As with restaurants, most hotels in northern Belize are small, family-run spots. In Corozal and Orange Walk towns, hotels are modest affairs with room rates generally under BZ$150 for a double, a fraction of the cost of hotels in San Pedro or other more popular parts of Belize. Generally, the hotels are clean, well maintained, and offer a homey atmosphere. They have private baths and plenty of hot and cold water, and many also have air-conditioning. Hotels and lodges in Crooked Tree, Sarteneja, Copper Bank, and Progresso are also small and inexpensive; few have air-conditioning. The jungle lodges near Lamanai, Gallon Jug, and Altun Ha, however, are a different story. Several of these, including Chan Chich Lodge, Maruba Jungle Lodge and Spa, and Lamanai Outpost Lodge, are upscale accommodations, with gorgeous settings in the jungle or on a lagoon and prices to match, typically BZ$500 or more for a double in-season; meals and tours are extra.

Great Itineraries

If You Have 3 to 5 Days in Northern Belize

If starting in Belize City, rent a car and drive to Crooked Tree Wildlife Sanctuary, which has great birding and offers the chance to see the jabiru stork, the largest flying bird in the Americas. Spend a few hours here, canoeing on the lagoon and hiking trails near Crooked Tree Village. If you have an interest in birding, you'll want to overnight here at one of the simple lagoon-side lodges, such as Bird's Eye View. Otherwise, drive on to Maruba, an upscale jungle lodge and spa. The drive from Crooked Tree takes about 45 minutes. While you're at Maruba, visit the Altun Ha Mayan site, which you can see in a couple of hours. On the second day, drive to Corozal Town, about 1½ hours from Maruba or Crooked Tree. Base here in Corozal Town for two days, at one of the small hotels on Corozal Bay, making day trips by boat to Lamanai and Cerros ruins (or you can drive). If you have additional days in the north, you can add a visit to Sarteneja or cross the border into Chetumal, Mexico. Alternatively, after the first night in Crooked Tree or at Maruba, drive to the Lamanai Mayan site, and spend the night there at one of the lodges on the New River Lagoon, or, for a different experience, proceed to Blue Creek Village, a Mennonite area, and spend the night at Hillside B&B. Then, continue on through Programme for Belize lands to Chan Chich Lodge, and spend the rest of your time in northern Belize at this classic jungle lodge. If money isn't much of an object and you want one of the best jungle lodge experiences in Central America, then ditch the car and fly from Belize City to Chan Chich, where you can spend all your time looking for jaguars and listening to the howler monkeys.

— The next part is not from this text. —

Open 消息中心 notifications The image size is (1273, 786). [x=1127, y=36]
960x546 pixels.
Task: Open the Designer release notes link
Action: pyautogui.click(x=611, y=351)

If You Have 1 Day in Northern Belize

With only one day, head to Lamanai, which with Caracol in the Cayo District, is the most interesting of Belize's Mayan sites. Although you can drive, the most enjoyable way to get to Lamanai is by a 1½-hour boat trip, up the New River. Tour boats (BZ$80 per person) leave around 9 AM from the Tower Hill bridge over the New River just south of Orange Walk Town. If you're staying overnight at Lamanai, your hotel can arrange boat transportation.